◆ **ACTION ITEM**: For each line in the material below that holds "will", copy that line.

#####

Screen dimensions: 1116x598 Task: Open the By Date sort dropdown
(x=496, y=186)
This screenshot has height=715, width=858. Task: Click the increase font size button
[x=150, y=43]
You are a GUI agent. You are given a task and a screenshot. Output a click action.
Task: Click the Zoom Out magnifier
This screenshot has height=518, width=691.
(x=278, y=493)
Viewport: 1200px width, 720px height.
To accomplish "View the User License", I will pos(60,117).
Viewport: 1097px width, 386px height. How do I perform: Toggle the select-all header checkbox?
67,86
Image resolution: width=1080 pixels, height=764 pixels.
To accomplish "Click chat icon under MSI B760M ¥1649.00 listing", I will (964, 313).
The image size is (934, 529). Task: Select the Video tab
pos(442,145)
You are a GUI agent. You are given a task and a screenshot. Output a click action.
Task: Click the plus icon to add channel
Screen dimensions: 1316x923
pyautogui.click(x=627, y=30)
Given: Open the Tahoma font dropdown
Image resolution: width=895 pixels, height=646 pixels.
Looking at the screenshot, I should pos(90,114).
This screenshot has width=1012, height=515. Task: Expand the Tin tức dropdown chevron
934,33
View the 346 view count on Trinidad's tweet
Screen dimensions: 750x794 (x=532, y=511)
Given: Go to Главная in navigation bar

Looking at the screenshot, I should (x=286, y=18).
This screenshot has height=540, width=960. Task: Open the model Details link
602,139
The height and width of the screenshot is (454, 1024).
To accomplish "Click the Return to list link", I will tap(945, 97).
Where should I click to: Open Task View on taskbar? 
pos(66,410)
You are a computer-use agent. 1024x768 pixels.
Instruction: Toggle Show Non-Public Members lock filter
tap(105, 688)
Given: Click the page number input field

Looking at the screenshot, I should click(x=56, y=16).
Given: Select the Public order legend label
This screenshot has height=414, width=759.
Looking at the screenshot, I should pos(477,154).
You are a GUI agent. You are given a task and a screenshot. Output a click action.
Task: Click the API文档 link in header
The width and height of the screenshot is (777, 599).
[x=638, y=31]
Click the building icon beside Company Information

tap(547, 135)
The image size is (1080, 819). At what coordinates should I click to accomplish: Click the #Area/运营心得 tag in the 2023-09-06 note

#####

◆ **PROBLEM SOLUTION**:
To accomplish "View the User License", I will pos(60,117).
To accomplish "Click chat icon under MSI B760M ¥1649.00 listing", I will (964, 313).
To accomplish "Click the Return to list link", I will tap(945, 97).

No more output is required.